Cedric posted this entry about an article by Steve Yegge called Dynamic languages strike back (it's slightly interesting, but nothing really new if you already like dynamic languages, though the section on trace trees is wel worth a read). Most of Cedric's comments were unremarkable, but this made me cringe:

What will keep preventing dynamically typed languages from displacing statically typed ones in large scale software is not performance, it's the simple fact that it's impossible to make sense of a giant ball of typeless source files, which causes automatic refactorings to be unreliable, hence hardly applicable, which in turn makes developers scared of refactoring. And it's all downhill from there. Hello bit rot.

First of all, let me be generous and assume he meant type annotated source files, because most prominent dynamic languages are strongly typed. In Ruby, for example, everything is an object, and every object has a type and a class (note the distinction: A Ruby object has a type that may or may not coincide with just the class, because of the concept of eigenclasses, which allows you to extend a single object without changing the class). This makes the argument slightly more tenable, but not much so. Type annotations, or lack of them, is not a distinguishing feature of static languages vs. dynamic. Many static languages, such as Haskell, can forego most (in some cases all) type annotation because of good type inference engines. But one of the things I love about Ruby is the lack of unnatural type restrictions. In fact, the few times I've come across code with explicit type annotations (using #is_a? etc.) it's usually been a hindrance rather than a help, because the implementor of the class in question made assumptions about what classes could be provided as input that just plain were more restrictive than they needed to be. The "giant balls of typeless source files" just have yet to be a problem for me. First of all, they're not giant balls - I find myself routinely writing far less code to achieve the same goals than what I'd do in most other languages that I know. But more than that, I end up writing code where type largely doesn't matter, and where the small bits of type that do matter is clearly documented.

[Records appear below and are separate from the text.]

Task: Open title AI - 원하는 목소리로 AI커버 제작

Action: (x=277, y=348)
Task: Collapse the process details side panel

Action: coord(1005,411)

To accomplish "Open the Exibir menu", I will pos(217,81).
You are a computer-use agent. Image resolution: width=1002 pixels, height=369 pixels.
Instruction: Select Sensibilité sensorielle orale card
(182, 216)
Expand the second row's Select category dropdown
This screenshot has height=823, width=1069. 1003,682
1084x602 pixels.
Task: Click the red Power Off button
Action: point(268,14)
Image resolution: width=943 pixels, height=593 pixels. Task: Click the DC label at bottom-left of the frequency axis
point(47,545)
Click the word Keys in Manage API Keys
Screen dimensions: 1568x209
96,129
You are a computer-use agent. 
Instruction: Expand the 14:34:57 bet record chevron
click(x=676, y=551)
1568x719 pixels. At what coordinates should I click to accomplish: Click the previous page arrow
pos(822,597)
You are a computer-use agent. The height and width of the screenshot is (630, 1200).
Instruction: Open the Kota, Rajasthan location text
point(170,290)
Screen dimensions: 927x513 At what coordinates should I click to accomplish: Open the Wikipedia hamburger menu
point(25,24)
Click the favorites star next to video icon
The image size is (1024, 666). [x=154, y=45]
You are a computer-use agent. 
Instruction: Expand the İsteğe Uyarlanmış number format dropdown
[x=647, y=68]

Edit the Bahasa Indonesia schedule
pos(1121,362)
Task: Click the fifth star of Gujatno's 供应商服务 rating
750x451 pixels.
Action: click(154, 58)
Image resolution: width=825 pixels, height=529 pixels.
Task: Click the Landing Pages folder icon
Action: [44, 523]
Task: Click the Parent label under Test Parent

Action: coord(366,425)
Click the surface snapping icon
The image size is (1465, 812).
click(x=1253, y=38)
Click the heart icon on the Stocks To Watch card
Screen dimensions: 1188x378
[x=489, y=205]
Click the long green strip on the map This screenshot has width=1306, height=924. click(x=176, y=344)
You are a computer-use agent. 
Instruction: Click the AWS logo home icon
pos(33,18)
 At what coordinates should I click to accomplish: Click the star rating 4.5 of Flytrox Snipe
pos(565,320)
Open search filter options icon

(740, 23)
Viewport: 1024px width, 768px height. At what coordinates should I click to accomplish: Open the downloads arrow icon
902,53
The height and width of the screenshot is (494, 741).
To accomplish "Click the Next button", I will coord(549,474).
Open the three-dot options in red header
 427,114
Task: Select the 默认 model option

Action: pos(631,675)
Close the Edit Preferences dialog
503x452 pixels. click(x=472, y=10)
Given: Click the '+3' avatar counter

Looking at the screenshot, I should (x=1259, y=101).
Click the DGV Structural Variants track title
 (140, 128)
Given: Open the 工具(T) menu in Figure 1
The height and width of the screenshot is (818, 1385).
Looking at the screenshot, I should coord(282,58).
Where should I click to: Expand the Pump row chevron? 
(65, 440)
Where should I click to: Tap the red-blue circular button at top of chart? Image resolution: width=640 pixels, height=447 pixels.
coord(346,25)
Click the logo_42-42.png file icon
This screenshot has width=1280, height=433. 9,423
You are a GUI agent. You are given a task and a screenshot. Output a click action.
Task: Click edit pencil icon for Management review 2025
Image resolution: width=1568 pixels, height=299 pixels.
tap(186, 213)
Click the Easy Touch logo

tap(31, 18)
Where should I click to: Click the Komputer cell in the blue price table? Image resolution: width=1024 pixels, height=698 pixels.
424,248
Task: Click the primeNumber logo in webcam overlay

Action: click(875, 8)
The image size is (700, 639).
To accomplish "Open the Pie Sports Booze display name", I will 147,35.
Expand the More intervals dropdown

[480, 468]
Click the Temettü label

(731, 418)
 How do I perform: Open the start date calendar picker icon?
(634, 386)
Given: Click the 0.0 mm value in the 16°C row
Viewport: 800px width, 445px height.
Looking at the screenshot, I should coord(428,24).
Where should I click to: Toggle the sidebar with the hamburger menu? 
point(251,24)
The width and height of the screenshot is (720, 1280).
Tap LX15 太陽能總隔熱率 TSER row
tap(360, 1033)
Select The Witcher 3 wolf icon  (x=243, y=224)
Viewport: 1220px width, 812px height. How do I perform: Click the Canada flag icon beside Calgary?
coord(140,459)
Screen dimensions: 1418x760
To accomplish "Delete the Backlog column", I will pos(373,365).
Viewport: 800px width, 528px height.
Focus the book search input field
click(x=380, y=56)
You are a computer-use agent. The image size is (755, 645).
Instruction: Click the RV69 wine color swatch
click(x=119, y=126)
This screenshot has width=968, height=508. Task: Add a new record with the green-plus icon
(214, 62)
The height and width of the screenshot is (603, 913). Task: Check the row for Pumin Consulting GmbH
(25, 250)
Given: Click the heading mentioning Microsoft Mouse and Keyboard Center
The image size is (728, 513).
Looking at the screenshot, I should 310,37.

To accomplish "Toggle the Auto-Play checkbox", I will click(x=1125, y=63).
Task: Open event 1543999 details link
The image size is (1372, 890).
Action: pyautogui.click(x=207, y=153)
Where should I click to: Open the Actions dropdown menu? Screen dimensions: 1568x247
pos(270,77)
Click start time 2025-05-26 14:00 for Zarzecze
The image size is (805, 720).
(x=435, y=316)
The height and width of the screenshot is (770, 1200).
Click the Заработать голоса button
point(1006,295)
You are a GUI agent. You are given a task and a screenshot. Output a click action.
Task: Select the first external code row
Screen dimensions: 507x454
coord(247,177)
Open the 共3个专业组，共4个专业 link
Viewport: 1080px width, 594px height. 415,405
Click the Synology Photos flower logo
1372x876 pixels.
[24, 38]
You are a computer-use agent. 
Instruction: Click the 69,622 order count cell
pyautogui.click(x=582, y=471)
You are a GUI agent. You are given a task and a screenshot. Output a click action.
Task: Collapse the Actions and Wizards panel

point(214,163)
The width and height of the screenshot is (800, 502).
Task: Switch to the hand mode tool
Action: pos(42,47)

The small bits that do matter are NOT type or class names, but things like this:

Argument "foo" must implement #each to iterate over a collection.
Argument "bar" must support Comparable.

Coupling tends to be far reduced, allowing me to reason about, and test, the code in much smaller units. Which again means that I rarely - if ever - need to even consider "giant balls" of source files at all. Most of my Ruby applications are on the order of a few hundred to a few thousand lines of code, but they build on a shitload of libraries. And while I like having the source to them in case I need a new feature, I can honestly say that I've never looked at the source of most of them for other than curiosity about how they do something. Most of the time, I won't look at source or even documentation. I'll be doing something like this:

$ irb -rmodel
irb(main):001:0> (Item.methods - Object.methods).sort
=> ["[]", "add_hook", "after_create", "after_destroy", "after_initialize", "after_save", "after_update", "all_association_reflections", "associate", "association_reflection", "associations", "before_create", "before_destroy", "before_save", "before_update", "belongs_to", "cache_key_from_values", "cache_store", "cache_ttl", "columns", "create", "create_table", "create_table!", "create_with", "create_with_params", "database_opened", "dataset", "db", "db=", "def_hook_method", "delete_all", "destroy_all", "drop_table", "fetch", "find", "find_or_create", "has_and_belongs_to_many", "has_hooks?", "has_many", "has_validations?", "hooks", "implicit_table_name", "is", "is_a", "is_dataset_magic_method?", "join", "load", "many_to_many", "many_to_one", "method_missing", "no_primary_key", "one_to_many", "one_to_one", "plugin_gem", "plugin_module", "primary_key", "primary_key_hash", "schema", "serialize", "set_cache", "set_cache_ttl", "set_dataset", "set_primary_key", "set_schema", "skip_superclass_validations", "subset", "super_dataset", "table_exists?", "table_name", "validate", "validates", "validates_acceptance_of", "validates_confirmation_of", "validates_each", "validates_format_of", "validates_length_of", "validates_numericality_of", "validates_presence_of", "validations"]
irb(main):002:0>

... and I tend to find what I'm looking for. I have so far not once felt even the slightest need to use a refactoring tool with Ruby. I've never once done a mass renaming of methods with Ruby that spanned more than a single file, and where emacs search replace wasn't more than sufficient. This is an impedance mismatch between the idea what is necessary that just doesn't match reality for a lot of people working with dynamic languages. I don't want a re-factoring tool. It doesn't even place in my top 10 of features or functionality I'd like to have for Ruby, to the point where I've never looked to see if one already exists. Does that mean I don't refactor? No it doesn't. But refactoring when the module you're working on is measured in hundreds of lines and a handful of files, and is meaningfully separate and not coupled to the rest of your code, is pretty trivial, and not something that needs tool support. What it boils down to is that the very need for advanced refactoring tools is a big red flashing warning sign. It means the language has failed in making life easy for you and/or you have failed as a designer. It is one of the reasons I truly loathe highly coupled systems - it's a design smell that I've had to endure enough in the past that I'll go to great lengths to avoid it. The result is better software, with far more reusability and maintainability. And systems without giant balls of source files - typeless or not.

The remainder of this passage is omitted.